■ The task ■
Your answer should restate each line of the data below word for word.

======

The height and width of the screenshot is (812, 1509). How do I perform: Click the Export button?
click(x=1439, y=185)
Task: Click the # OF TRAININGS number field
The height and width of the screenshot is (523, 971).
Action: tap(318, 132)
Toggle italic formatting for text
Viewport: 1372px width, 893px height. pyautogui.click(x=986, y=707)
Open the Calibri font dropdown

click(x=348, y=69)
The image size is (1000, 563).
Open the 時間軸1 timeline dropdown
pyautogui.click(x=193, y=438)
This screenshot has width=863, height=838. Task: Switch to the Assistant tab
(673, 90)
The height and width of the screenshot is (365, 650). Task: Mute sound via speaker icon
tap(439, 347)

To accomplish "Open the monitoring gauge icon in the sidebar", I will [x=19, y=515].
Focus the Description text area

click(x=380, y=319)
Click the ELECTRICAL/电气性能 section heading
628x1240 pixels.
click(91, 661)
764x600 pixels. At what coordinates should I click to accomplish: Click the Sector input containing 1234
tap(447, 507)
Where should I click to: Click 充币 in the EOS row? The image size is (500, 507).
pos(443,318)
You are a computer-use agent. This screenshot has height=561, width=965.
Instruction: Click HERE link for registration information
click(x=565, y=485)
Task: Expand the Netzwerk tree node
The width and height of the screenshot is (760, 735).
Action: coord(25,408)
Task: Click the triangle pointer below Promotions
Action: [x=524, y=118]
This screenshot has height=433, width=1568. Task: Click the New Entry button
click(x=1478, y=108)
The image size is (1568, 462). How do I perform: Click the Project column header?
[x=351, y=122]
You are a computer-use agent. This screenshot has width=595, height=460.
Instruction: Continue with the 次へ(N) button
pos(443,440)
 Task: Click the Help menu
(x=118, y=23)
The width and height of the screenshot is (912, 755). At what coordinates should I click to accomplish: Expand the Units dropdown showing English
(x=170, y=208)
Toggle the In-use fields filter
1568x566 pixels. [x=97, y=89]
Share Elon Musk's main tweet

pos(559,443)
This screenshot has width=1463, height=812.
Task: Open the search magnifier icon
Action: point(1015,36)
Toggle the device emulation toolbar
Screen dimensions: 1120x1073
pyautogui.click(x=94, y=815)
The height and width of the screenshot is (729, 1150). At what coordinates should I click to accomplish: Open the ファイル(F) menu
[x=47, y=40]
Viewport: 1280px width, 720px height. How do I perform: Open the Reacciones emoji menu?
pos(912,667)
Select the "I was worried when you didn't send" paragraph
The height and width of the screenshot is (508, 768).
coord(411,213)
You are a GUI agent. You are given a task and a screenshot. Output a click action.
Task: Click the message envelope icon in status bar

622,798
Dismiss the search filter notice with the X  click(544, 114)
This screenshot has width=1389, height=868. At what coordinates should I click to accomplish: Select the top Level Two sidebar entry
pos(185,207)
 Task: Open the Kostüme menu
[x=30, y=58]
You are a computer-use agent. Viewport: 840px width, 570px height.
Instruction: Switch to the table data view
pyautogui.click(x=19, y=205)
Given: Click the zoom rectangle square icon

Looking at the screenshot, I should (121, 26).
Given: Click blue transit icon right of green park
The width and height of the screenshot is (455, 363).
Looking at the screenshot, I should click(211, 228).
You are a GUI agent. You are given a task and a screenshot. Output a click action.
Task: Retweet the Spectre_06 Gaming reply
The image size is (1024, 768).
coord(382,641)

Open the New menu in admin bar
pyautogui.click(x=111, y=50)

======

■ Your solution ■
The height and width of the screenshot is (812, 1509). How do I perform: Click the Export button?
click(x=1439, y=185)
Task: Click the # OF TRAININGS number field
The height and width of the screenshot is (523, 971).
Action: tap(318, 132)
Toggle italic formatting for text
Viewport: 1372px width, 893px height. pyautogui.click(x=986, y=707)
Open the Calibri font dropdown

click(x=348, y=69)
The image size is (1000, 563).
Open the 時間軸1 timeline dropdown
pyautogui.click(x=193, y=438)
This screenshot has width=863, height=838. Task: Switch to the Assistant tab
(673, 90)
The height and width of the screenshot is (365, 650). Task: Mute sound via speaker icon
tap(439, 347)

To accomplish "Open the monitoring gauge icon in the sidebar", I will [x=19, y=515].
Focus the Description text area

click(x=380, y=319)
Click the ELECTRICAL/电气性能 section heading
628x1240 pixels.
click(91, 661)
764x600 pixels. At what coordinates should I click to accomplish: Click the Sector input containing 1234
tap(447, 507)
Where should I click to: Click 充币 in the EOS row? The image size is (500, 507).
pos(443,318)
You are a computer-use agent. This screenshot has height=561, width=965.
Instruction: Click HERE link for registration information
click(x=565, y=485)
Task: Expand the Netzwerk tree node
The width and height of the screenshot is (760, 735).
Action: coord(25,408)
Task: Click the triangle pointer below Promotions
Action: [x=524, y=118]
This screenshot has height=433, width=1568. Task: Click the New Entry button
click(x=1478, y=108)
The image size is (1568, 462). How do I perform: Click the Project column header?
[x=351, y=122]
You are a computer-use agent. This screenshot has width=595, height=460.
Instruction: Continue with the 次へ(N) button
pos(443,440)
 Task: Click the Help menu
(x=118, y=23)
The width and height of the screenshot is (912, 755). At what coordinates should I click to accomplish: Expand the Units dropdown showing English
(x=170, y=208)
Toggle the In-use fields filter
1568x566 pixels. [x=97, y=89]
Share Elon Musk's main tweet

pos(559,443)
This screenshot has width=1463, height=812.
Task: Open the search magnifier icon
Action: point(1015,36)
Toggle the device emulation toolbar
Screen dimensions: 1120x1073
pyautogui.click(x=94, y=815)
The height and width of the screenshot is (729, 1150). At what coordinates should I click to accomplish: Open the ファイル(F) menu
[x=47, y=40]
Viewport: 1280px width, 720px height. How do I perform: Open the Reacciones emoji menu?
pos(912,667)
Select the "I was worried when you didn't send" paragraph
The height and width of the screenshot is (508, 768).
coord(411,213)
You are a GUI agent. You are given a task and a screenshot. Output a click action.
Task: Click the message envelope icon in status bar

622,798
Dismiss the search filter notice with the X  click(544, 114)
This screenshot has width=1389, height=868. At what coordinates should I click to accomplish: Select the top Level Two sidebar entry
pos(185,207)
 Task: Open the Kostüme menu
[x=30, y=58]
You are a computer-use agent. Viewport: 840px width, 570px height.
Instruction: Switch to the table data view
pyautogui.click(x=19, y=205)
Given: Click the zoom rectangle square icon

Looking at the screenshot, I should (121, 26).
Given: Click blue transit icon right of green park
The width and height of the screenshot is (455, 363).
Looking at the screenshot, I should click(211, 228).
You are a GUI agent. You are given a task and a screenshot. Output a click action.
Task: Retweet the Spectre_06 Gaming reply
The image size is (1024, 768).
coord(382,641)

Open the New menu in admin bar
pyautogui.click(x=111, y=50)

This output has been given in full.